Тогда он путешествовал словом; посредством слова «видел» русское помещение целиком — в этом смысле он был не менее глазаст, чем Карамзин.
Пушкин «видел», хотя, разумеется, проговаривал это иначе, что на нем пересекается несколько сюжетных линий истории — это «видение» и обеспечили ему самые острые литературно-пространственные ощущения.
Договаривая сказку о четырех русских историях, можно сказать, что они сошлись на Пушкине «чертежом» времени, узлом русской косицы, затянутым «ленточкой» нового языка.
Сразу же выясняется — так же, на уровне вспомогательной, «игровой» модели, — чем позиция Пушкина на этом чертеже отличается от позиции Карамзина: Пушкин в фокусе истории и историй, Карамзин же (такое впечатление, что осознанно) отстраняется, выходит из этого фокуса. Карамзин как будто затем и становится историком, чтобы держать русскую историю в постоянном и неусыпном наблюдении, на расстоянии от себя.

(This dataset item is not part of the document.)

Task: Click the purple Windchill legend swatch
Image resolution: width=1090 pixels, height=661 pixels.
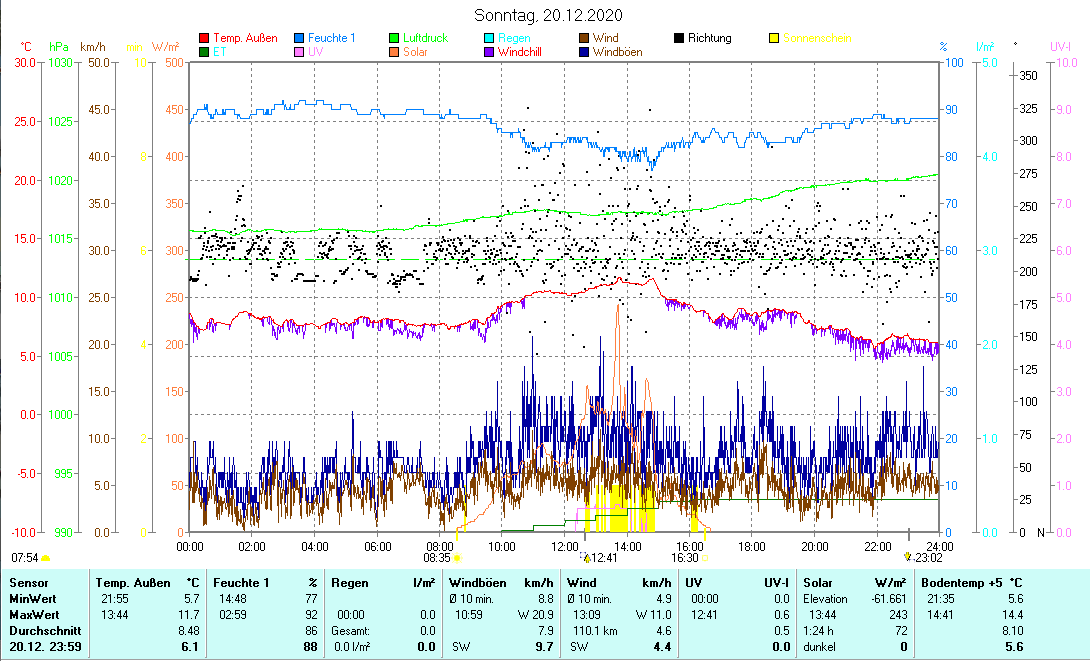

Он осторожен — Пушкин нет.
Пушкин налагает на себя рисунок истории, пускаясь в опыты, сначала со словом, затем со словом во времени, затем прямо с временем. В результате жизнь его задним числом без труда прописывается «евангельским» образом: в ней все не случайно, все «поверяется» закономерностями — квадратами и кругами, налагаемыми им самим и его исследователями. Это его помещение в историческое пространство представляет собой характерный «оптический» сюжет.
Занятное это слово — «помещение»: в нем разом видны предмет и процесс, интерьер и сюжет, в этом интерьере происходящий. Пушкин «помещается в помещение» русской истории и самым решительным образом эту историю переменяет. В нашей памяти, в нашем восприятии. С ним она становится пространством.
В связи с этим возникает два заключительных коротких соображения, развитие которых лучше оставить на потом. Первое: допустим, будущее для нас развернуто веером, оно вариативно, пластично — разве не таким же должно оставаться и прошлое? История — это прежде всего сумма вариаций, то именно пространство творческого выбора, которое вызывает наш постоянный интерес, соблазнпоместиться в историю.
И второе: я насчитал четыре русские истории, четыре створки «макета» (времени), среди которых столь комфортно было бы поместиться нашему беспокойному воображению. Четвертой оказалась история русского чтения, в настоящем контексте наиболее актуальная. Так вот: было бы неплохо проследить историю русского зрения — хронику развития нашей ментальной оптики, оформления нашего национального сознания. Историю не только «видимую», но и «видящую», способную к ориентации в сложно и конфликтно устроенном пространстве нашей памяти.
Это особенно актуально в отношении Пушкина, хорошо видимого и отлично видящего, сознающего себя в помещении истории, помещающего себя в историю.